• Task requirements:
What you output must match, exactly, the lines from the start of the records to the line containing "Given: Click the console command input field", both ends kept and pictures excluded.

• Records excerpted from a collection:
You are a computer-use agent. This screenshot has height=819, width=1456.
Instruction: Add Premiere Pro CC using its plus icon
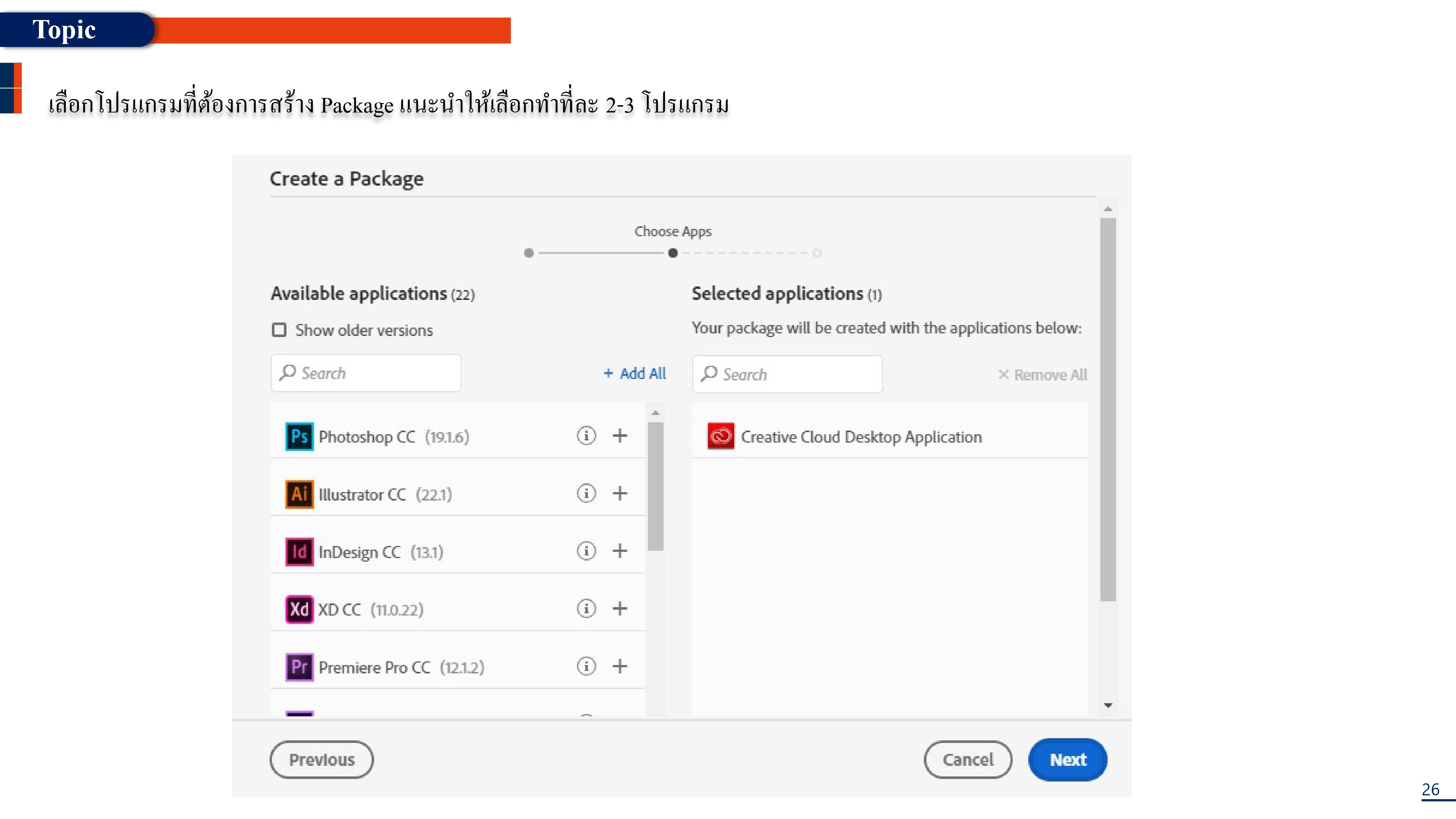tap(620, 666)
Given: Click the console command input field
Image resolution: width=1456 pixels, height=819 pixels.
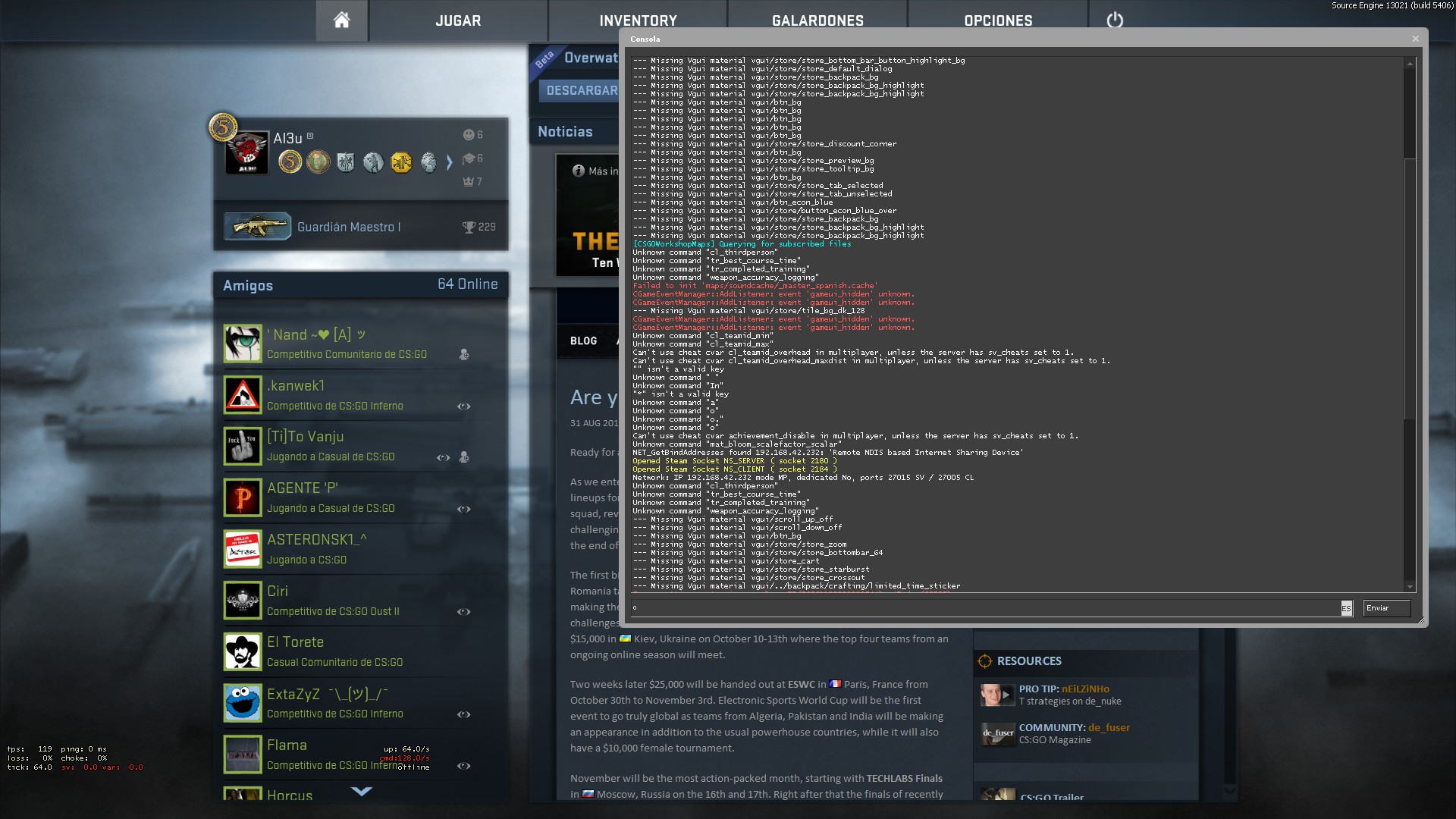Looking at the screenshot, I should [984, 607].
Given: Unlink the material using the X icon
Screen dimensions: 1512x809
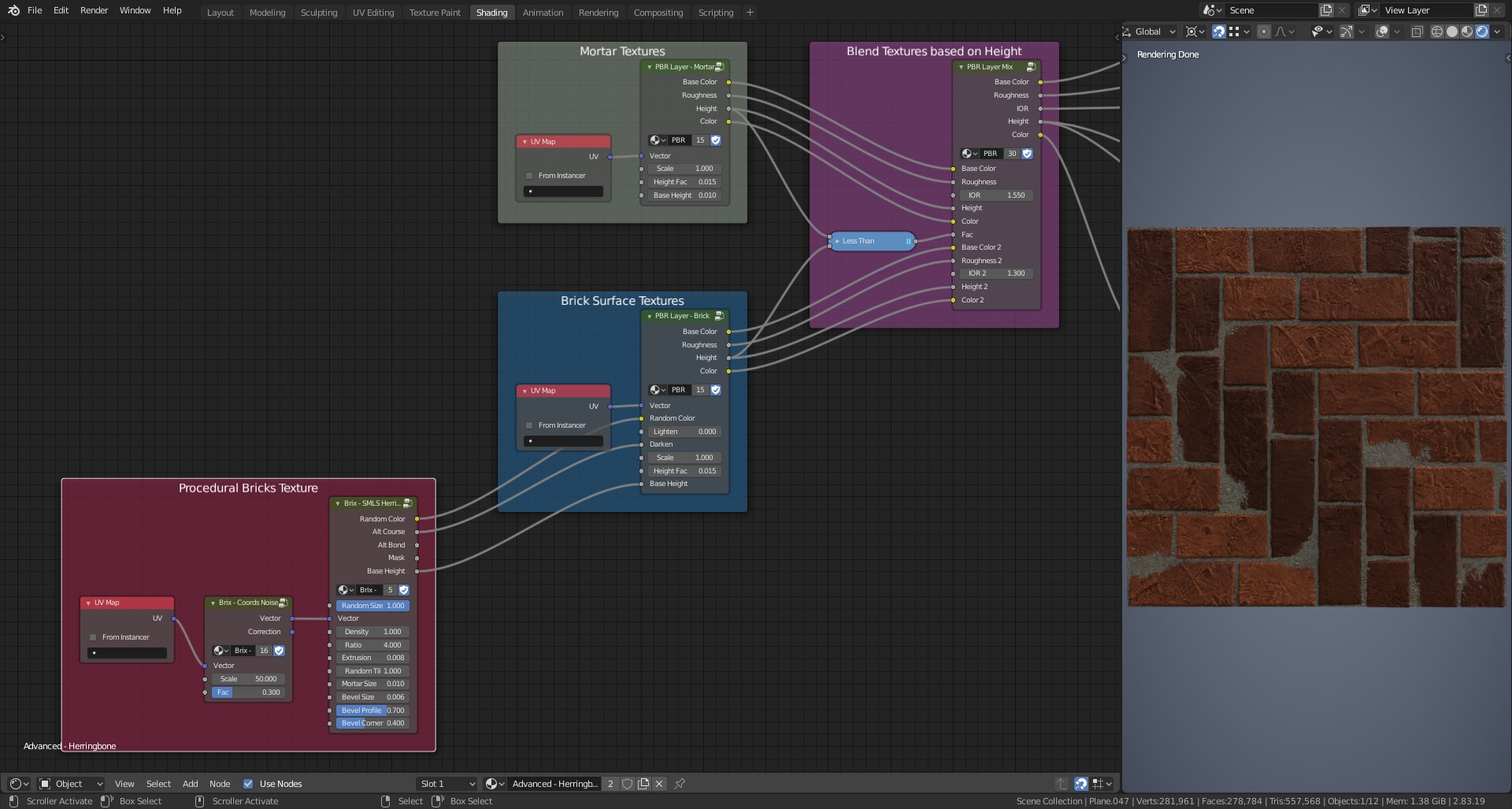Looking at the screenshot, I should pyautogui.click(x=659, y=784).
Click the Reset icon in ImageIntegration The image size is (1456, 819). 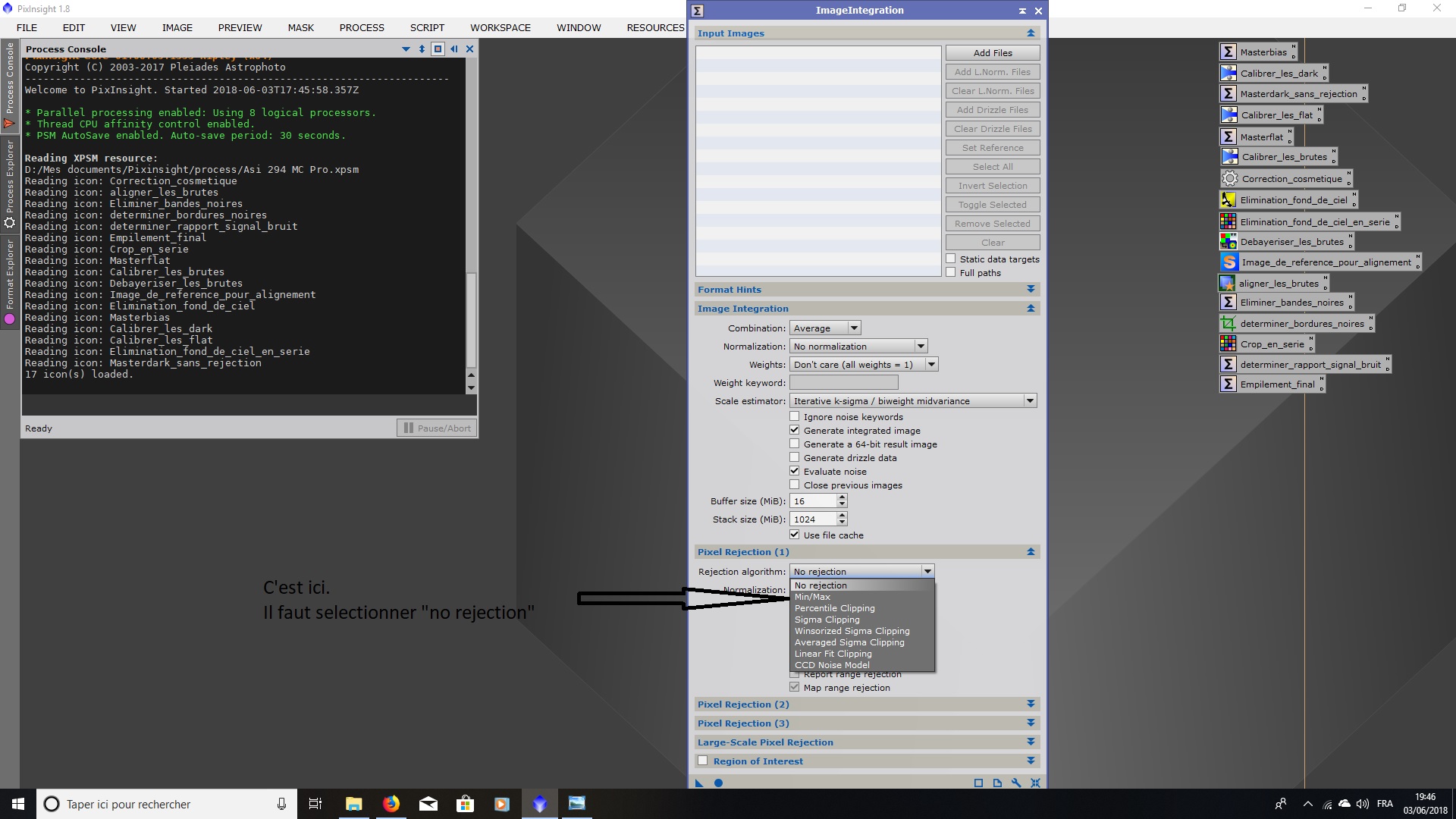(1035, 783)
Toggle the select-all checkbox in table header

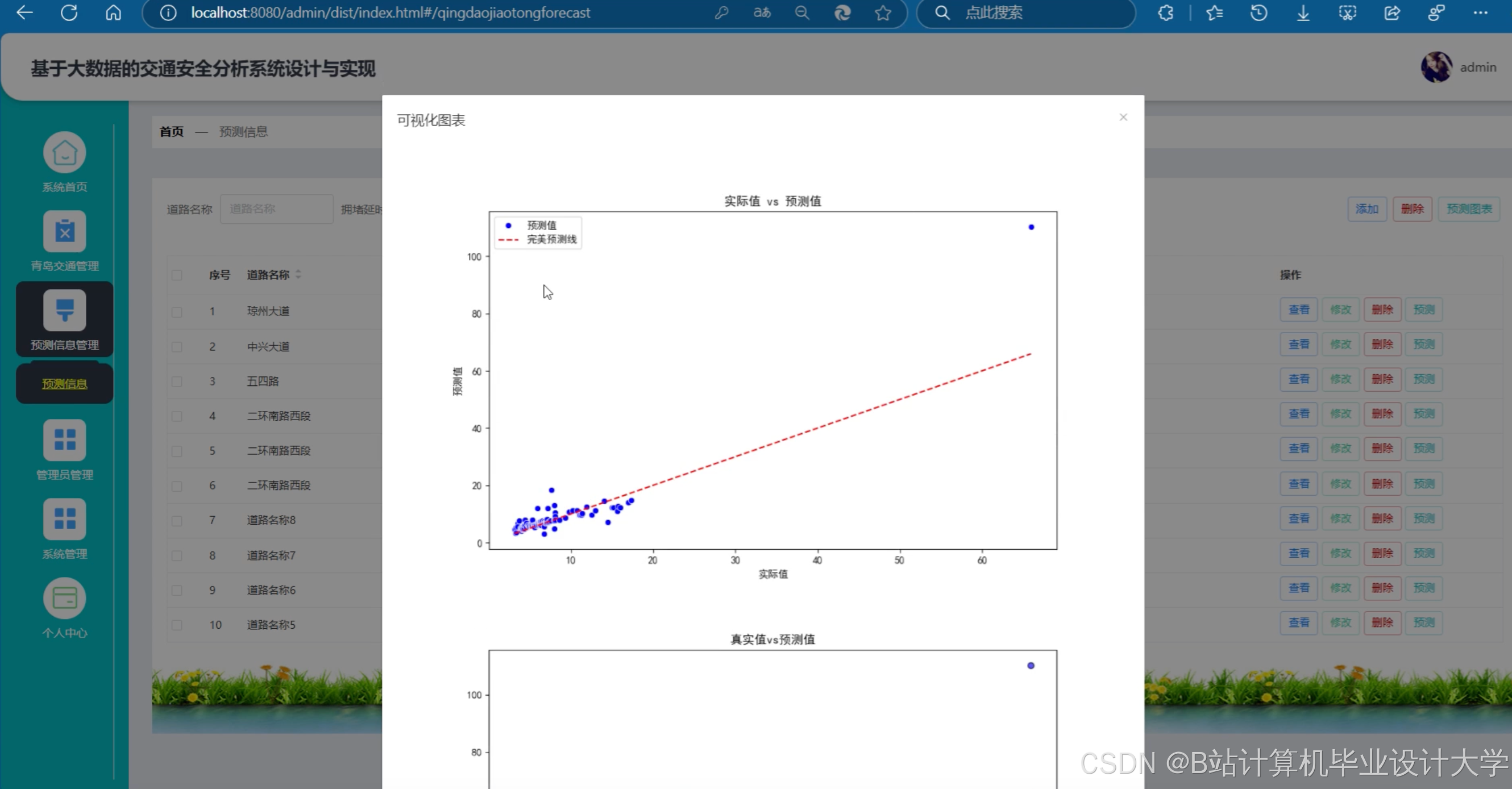pos(177,275)
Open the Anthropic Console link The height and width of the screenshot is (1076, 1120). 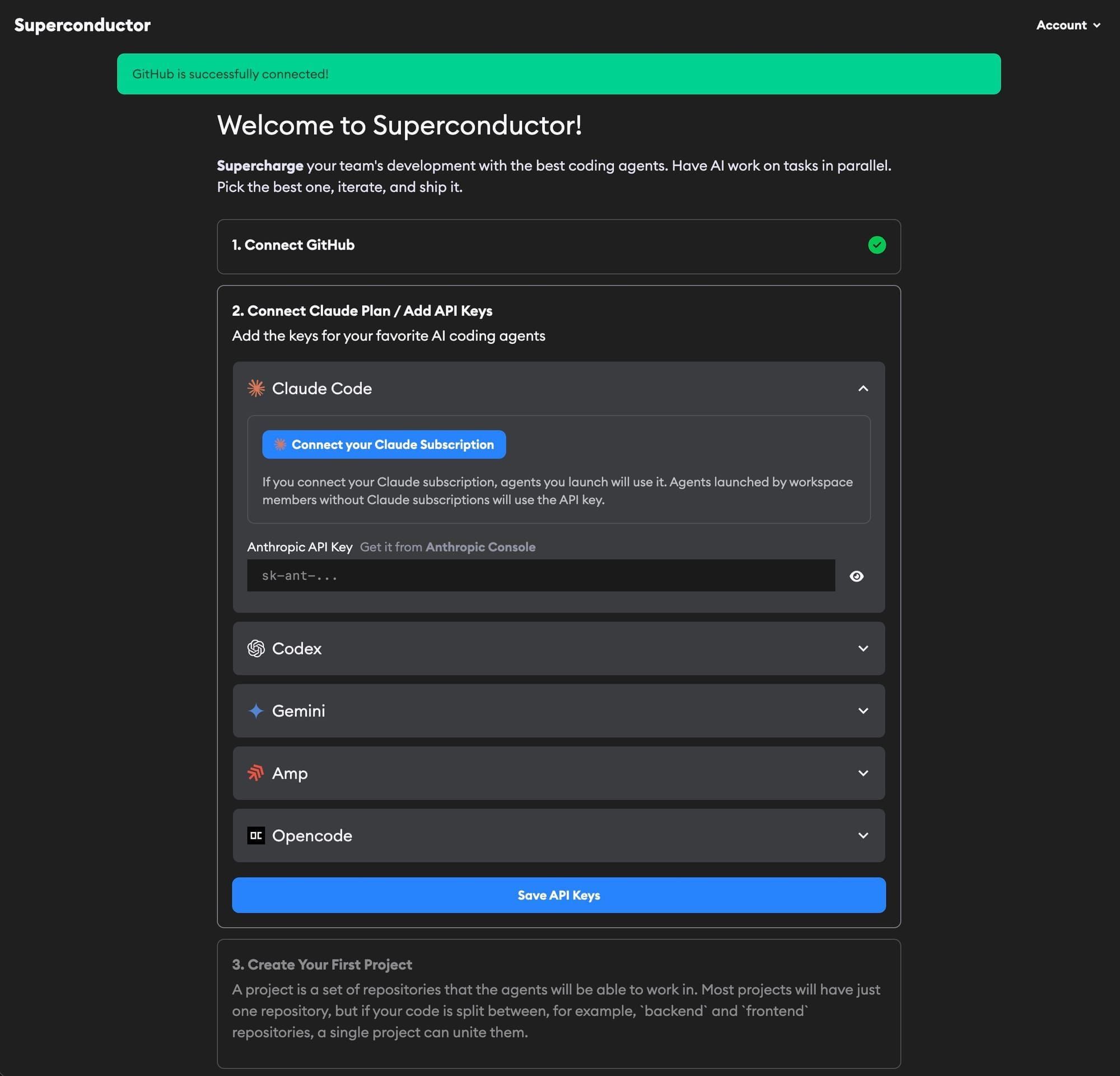[480, 546]
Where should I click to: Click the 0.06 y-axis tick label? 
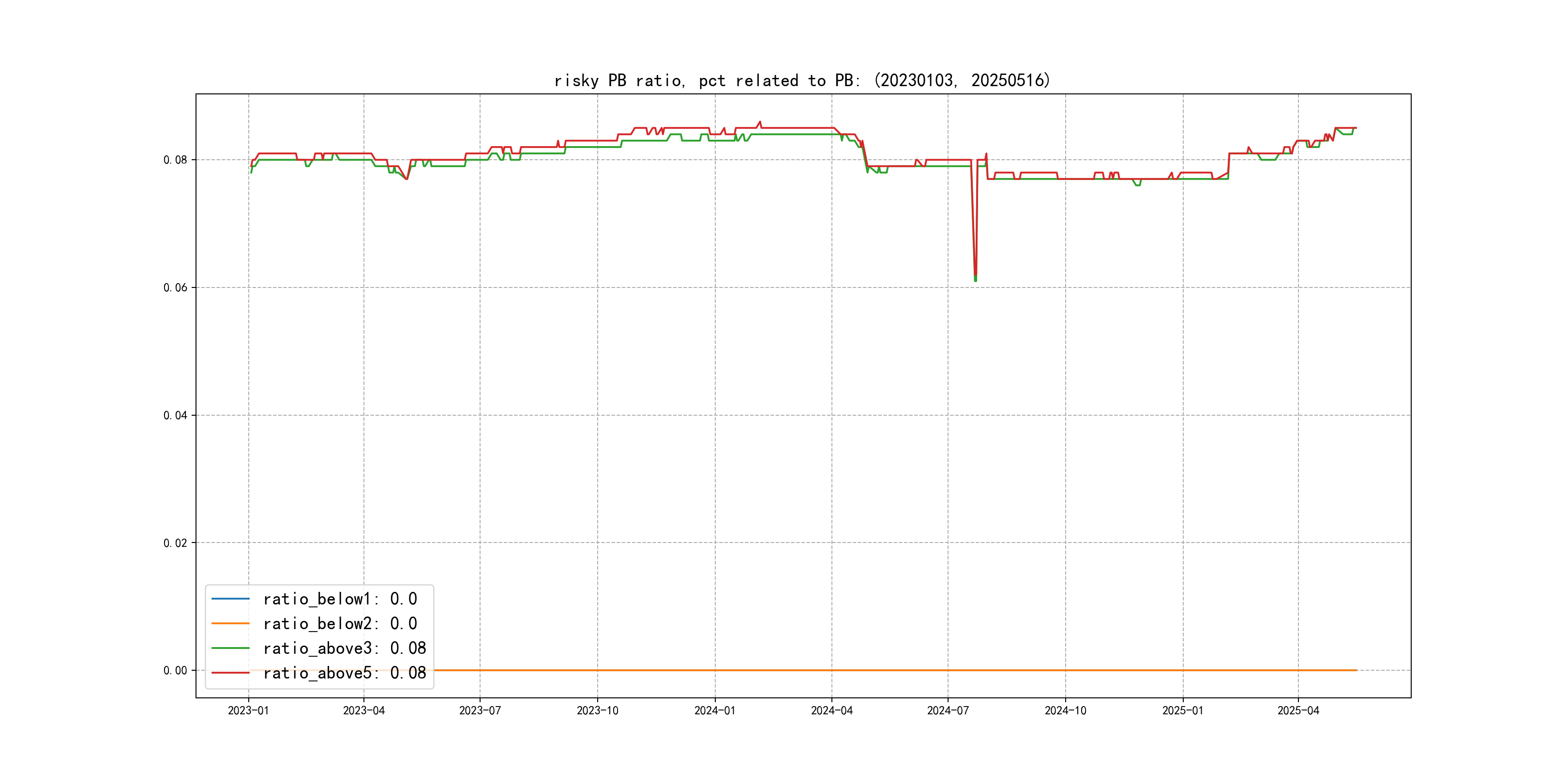[175, 287]
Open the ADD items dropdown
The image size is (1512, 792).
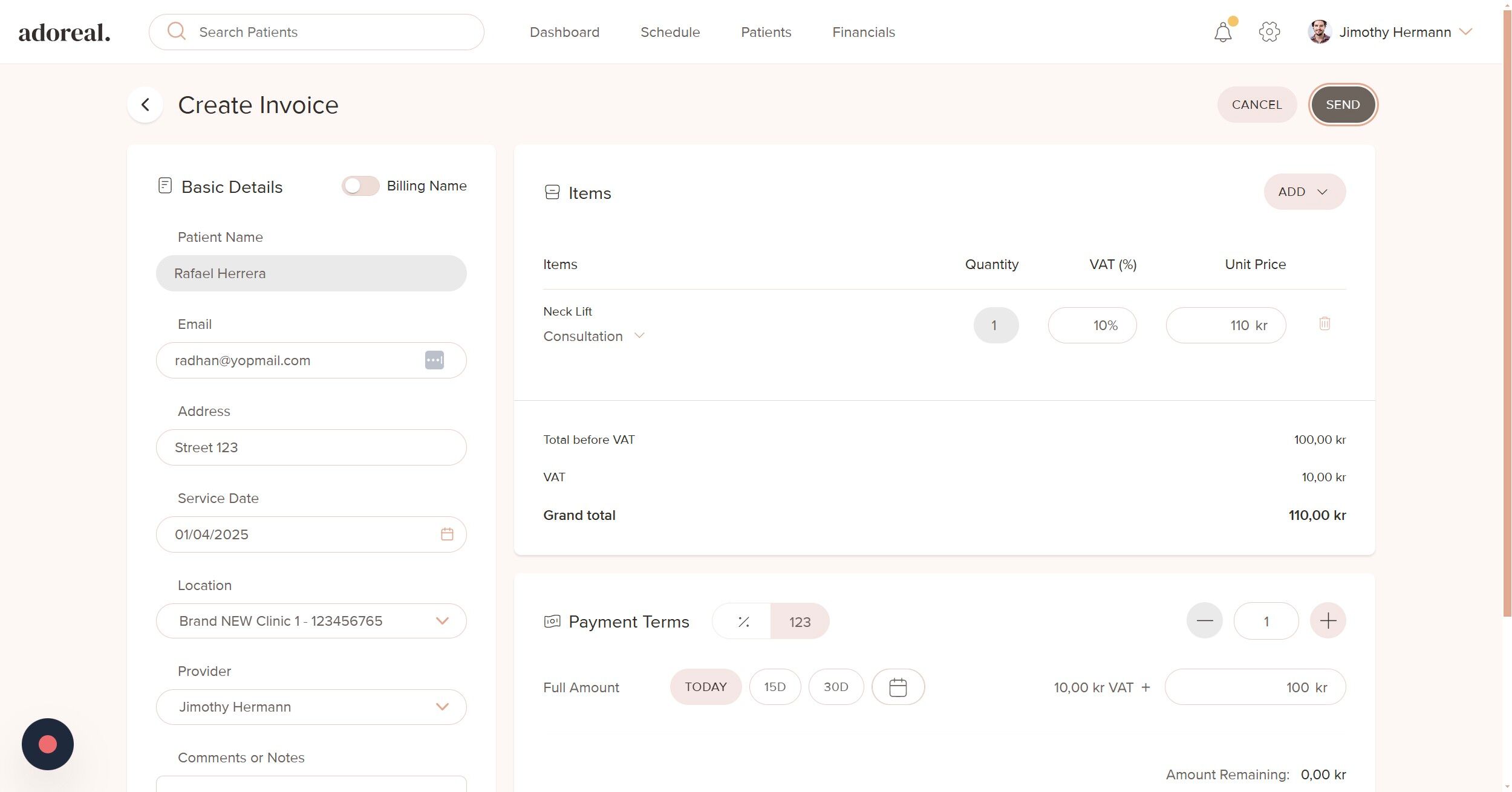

• Solution to the problem:
You are a computer-use agent. This screenshot has height=819, width=1456.
Instruction: Add Premiere Pro CC using its plus icon
tap(620, 666)
Given: Click the console command input field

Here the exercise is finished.